(Stored data entries)
──────────────────────────────
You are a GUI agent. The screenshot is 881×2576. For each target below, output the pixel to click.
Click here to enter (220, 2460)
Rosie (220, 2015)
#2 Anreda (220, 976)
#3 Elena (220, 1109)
──────────────────────────────
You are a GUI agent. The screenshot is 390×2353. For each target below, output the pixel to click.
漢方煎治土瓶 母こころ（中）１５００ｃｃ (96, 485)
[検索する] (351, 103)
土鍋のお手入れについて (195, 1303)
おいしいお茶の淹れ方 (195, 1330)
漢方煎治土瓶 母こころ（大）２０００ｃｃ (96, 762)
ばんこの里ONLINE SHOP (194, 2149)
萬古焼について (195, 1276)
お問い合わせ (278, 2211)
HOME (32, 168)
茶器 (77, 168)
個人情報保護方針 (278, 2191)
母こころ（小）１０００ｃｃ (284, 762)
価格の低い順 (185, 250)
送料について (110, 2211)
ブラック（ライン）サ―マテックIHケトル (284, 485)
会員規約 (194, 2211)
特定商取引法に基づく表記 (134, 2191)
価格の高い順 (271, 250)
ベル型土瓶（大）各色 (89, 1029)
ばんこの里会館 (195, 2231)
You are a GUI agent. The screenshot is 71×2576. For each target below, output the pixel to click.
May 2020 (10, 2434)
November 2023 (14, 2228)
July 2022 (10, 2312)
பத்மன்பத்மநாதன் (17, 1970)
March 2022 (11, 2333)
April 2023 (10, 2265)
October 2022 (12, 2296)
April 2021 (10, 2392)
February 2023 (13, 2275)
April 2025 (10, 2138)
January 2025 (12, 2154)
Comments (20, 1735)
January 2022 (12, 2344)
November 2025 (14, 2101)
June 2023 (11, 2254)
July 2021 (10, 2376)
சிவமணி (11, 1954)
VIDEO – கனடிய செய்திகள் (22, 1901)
──────────────────────────────
**TASK STATEMENT:** Return word for word the lines above from the line with "You are a GUI agent. The screenshot is 881×2576." to the line with "#3 Elena (220, 1109)", including both and leaving out all others.

**TASK SOLUTION:**
You are a GUI agent. The screenshot is 881×2576. For each target below, output the pixel to click.
Click here to enter (220, 2460)
Rosie (220, 2015)
#2 Anreda (220, 976)
#3 Elena (220, 1109)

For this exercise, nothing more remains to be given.